**Short exercise:** Report every line below that contains the string "window", matching case exactly.

(Interface element records)
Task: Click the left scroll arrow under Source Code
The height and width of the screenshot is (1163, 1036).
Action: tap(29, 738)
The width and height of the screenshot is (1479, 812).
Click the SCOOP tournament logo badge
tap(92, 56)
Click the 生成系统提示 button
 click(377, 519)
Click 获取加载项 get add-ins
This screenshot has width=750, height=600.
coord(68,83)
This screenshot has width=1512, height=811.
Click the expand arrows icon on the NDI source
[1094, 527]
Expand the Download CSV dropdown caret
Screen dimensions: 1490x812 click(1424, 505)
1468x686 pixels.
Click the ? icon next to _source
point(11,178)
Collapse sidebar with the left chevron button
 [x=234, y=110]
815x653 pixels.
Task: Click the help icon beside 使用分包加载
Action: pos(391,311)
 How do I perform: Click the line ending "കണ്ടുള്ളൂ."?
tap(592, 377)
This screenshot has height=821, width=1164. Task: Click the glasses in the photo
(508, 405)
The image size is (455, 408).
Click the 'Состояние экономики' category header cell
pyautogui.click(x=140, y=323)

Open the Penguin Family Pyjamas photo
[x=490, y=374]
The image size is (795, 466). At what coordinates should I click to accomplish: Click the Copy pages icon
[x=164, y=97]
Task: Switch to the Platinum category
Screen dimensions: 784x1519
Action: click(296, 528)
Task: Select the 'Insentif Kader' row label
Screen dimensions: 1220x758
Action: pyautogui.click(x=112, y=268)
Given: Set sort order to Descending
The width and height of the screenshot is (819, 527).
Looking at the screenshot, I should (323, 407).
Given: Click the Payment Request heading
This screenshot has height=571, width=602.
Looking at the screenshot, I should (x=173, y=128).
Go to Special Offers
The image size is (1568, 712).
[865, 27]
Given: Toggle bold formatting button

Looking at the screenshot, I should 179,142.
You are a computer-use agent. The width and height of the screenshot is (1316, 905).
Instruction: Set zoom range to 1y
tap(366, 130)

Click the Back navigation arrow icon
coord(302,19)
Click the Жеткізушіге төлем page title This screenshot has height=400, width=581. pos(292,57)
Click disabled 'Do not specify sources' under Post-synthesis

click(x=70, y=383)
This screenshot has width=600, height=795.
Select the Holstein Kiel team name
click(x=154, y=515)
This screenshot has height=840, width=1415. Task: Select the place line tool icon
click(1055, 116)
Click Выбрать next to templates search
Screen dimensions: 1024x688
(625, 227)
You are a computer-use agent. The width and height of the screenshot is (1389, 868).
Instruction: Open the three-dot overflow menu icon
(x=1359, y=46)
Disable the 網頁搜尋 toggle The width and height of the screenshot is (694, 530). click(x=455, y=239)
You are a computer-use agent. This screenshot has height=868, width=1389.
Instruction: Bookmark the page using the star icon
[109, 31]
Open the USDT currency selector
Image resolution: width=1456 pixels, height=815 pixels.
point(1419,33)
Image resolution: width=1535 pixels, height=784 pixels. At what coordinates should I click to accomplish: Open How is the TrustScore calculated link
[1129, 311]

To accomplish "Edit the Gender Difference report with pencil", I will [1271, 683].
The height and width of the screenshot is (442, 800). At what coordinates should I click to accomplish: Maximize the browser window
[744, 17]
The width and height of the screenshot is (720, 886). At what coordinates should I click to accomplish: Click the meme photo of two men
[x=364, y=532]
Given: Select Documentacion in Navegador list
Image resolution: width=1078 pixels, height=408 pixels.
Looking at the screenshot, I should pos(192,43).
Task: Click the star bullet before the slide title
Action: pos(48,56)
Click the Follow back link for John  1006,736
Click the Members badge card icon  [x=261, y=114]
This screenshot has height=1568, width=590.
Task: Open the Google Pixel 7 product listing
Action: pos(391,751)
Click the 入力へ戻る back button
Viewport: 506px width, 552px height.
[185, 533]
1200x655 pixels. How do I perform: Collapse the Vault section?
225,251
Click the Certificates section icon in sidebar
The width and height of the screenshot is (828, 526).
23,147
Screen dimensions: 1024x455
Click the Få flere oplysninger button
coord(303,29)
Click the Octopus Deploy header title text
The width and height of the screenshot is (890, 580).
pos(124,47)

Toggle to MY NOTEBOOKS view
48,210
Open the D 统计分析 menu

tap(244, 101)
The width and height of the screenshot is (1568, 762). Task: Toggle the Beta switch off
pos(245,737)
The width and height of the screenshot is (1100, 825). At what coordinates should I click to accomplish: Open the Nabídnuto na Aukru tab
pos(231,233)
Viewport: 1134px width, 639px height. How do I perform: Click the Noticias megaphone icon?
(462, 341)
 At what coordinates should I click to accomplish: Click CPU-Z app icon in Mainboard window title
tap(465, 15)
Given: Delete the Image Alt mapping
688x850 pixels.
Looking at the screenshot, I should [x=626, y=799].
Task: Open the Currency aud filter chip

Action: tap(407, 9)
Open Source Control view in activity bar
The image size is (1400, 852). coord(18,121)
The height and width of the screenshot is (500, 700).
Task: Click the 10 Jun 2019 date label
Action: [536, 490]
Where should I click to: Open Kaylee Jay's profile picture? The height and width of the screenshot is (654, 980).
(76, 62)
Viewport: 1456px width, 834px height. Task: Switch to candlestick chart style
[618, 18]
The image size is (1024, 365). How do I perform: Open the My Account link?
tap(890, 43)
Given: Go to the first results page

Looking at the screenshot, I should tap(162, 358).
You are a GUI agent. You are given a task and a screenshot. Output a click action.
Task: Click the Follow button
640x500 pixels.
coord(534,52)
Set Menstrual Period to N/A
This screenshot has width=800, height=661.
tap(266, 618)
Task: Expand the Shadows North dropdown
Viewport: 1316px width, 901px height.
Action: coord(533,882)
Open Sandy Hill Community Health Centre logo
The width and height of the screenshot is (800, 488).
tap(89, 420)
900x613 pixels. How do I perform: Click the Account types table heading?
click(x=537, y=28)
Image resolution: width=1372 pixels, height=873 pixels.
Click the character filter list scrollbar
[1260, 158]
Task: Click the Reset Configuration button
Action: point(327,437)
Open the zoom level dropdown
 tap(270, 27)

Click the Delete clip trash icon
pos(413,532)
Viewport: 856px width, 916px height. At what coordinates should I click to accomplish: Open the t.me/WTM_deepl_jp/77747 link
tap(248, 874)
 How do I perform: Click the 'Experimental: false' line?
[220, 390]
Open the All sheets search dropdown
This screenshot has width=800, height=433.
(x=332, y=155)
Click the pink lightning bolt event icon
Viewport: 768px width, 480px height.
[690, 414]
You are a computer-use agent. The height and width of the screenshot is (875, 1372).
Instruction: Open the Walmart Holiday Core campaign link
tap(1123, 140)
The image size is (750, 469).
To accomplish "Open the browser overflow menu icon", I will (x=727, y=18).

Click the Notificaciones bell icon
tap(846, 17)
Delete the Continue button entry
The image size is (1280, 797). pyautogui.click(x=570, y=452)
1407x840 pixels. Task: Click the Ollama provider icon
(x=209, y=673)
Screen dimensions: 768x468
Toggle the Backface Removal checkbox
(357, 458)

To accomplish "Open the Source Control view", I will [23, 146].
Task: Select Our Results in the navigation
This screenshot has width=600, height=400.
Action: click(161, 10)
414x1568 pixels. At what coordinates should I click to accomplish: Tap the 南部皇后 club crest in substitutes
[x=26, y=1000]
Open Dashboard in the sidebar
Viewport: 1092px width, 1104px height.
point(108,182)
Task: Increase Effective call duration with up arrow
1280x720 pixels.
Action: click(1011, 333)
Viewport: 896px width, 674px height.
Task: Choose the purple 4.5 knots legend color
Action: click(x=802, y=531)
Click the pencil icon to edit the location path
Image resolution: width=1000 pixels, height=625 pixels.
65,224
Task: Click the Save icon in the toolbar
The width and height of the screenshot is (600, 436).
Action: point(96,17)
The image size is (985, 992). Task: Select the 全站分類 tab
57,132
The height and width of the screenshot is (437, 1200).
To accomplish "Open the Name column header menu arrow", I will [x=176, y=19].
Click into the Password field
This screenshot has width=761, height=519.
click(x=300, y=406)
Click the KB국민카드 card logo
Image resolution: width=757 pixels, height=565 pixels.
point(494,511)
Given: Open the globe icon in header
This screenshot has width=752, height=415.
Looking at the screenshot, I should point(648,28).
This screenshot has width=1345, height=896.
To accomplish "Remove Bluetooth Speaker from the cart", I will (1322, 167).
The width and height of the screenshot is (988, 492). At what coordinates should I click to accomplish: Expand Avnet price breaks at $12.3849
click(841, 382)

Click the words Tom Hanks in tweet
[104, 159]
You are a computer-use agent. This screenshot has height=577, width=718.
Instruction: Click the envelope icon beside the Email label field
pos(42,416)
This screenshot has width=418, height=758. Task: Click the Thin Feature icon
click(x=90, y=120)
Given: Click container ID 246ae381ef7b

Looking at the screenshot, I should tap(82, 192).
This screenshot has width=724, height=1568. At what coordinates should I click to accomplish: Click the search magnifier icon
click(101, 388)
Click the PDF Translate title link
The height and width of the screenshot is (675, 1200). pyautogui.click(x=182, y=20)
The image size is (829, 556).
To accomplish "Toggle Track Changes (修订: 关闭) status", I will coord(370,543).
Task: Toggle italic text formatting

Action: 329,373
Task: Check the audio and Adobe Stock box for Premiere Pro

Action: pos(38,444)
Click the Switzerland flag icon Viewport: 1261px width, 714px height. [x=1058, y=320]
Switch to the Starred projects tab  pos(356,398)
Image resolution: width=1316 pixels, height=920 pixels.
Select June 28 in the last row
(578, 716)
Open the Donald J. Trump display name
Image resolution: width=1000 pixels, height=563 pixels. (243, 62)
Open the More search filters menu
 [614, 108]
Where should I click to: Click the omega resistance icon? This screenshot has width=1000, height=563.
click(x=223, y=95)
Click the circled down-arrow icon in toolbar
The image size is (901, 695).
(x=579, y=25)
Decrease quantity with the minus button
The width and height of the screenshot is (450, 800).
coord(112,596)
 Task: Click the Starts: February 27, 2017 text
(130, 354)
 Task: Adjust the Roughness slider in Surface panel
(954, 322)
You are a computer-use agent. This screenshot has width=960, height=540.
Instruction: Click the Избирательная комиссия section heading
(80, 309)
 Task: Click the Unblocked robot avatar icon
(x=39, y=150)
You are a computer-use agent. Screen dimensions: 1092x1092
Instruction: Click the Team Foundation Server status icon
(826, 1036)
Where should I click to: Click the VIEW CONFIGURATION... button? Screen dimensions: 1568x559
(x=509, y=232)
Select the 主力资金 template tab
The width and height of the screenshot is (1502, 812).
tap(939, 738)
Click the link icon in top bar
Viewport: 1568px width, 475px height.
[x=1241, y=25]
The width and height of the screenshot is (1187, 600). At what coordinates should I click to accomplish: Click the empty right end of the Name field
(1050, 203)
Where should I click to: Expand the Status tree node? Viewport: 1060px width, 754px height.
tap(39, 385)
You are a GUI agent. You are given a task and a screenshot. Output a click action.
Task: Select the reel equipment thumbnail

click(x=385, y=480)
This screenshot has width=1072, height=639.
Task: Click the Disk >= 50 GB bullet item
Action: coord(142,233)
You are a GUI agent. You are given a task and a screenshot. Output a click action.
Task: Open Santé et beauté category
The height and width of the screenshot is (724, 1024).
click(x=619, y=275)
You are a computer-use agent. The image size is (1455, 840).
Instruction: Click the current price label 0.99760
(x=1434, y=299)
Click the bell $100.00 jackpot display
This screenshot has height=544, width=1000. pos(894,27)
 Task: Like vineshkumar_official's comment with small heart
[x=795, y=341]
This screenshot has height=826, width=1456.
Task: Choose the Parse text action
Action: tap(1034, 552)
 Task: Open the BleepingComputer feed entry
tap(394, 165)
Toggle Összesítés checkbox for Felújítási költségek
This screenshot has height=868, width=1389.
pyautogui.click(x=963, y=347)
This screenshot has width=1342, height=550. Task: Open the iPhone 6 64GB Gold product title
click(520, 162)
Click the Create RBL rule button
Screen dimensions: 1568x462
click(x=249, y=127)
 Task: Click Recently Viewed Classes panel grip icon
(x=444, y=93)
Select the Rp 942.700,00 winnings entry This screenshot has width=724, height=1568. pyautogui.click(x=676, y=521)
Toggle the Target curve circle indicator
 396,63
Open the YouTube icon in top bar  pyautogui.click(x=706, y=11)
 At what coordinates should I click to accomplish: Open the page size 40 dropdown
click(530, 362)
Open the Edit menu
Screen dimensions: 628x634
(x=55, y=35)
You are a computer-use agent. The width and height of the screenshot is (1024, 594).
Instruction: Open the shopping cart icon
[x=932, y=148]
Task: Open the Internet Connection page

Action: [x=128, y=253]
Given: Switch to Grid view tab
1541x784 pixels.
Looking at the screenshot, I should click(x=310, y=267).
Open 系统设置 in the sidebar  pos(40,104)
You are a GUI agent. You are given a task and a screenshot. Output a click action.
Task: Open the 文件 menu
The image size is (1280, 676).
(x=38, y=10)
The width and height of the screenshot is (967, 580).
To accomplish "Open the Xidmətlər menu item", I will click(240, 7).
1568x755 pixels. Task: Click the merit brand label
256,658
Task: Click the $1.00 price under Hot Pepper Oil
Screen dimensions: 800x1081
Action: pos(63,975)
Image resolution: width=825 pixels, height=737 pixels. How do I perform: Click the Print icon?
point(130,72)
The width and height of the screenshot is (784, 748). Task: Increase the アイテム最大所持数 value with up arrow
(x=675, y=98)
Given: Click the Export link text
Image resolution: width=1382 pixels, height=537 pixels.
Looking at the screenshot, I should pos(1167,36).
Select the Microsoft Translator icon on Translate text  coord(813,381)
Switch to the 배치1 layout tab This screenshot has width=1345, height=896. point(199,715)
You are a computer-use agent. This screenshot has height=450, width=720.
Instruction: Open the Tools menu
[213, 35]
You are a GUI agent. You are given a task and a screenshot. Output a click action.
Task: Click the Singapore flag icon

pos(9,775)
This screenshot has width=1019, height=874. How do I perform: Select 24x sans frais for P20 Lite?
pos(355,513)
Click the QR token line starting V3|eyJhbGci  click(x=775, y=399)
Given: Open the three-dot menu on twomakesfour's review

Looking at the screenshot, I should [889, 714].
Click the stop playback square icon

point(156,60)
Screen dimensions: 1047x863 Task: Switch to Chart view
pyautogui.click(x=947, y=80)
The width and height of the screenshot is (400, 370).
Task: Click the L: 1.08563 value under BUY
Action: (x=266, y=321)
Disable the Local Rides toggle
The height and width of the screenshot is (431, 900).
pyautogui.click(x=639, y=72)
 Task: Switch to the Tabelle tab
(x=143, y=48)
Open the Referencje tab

**Answer to the exercise:**
The height and width of the screenshot is (442, 800). At what coordinates should I click to accomplish: Maximize the browser window
 At what coordinates should I click to accomplish: Click CPU-Z app icon in Mainboard window title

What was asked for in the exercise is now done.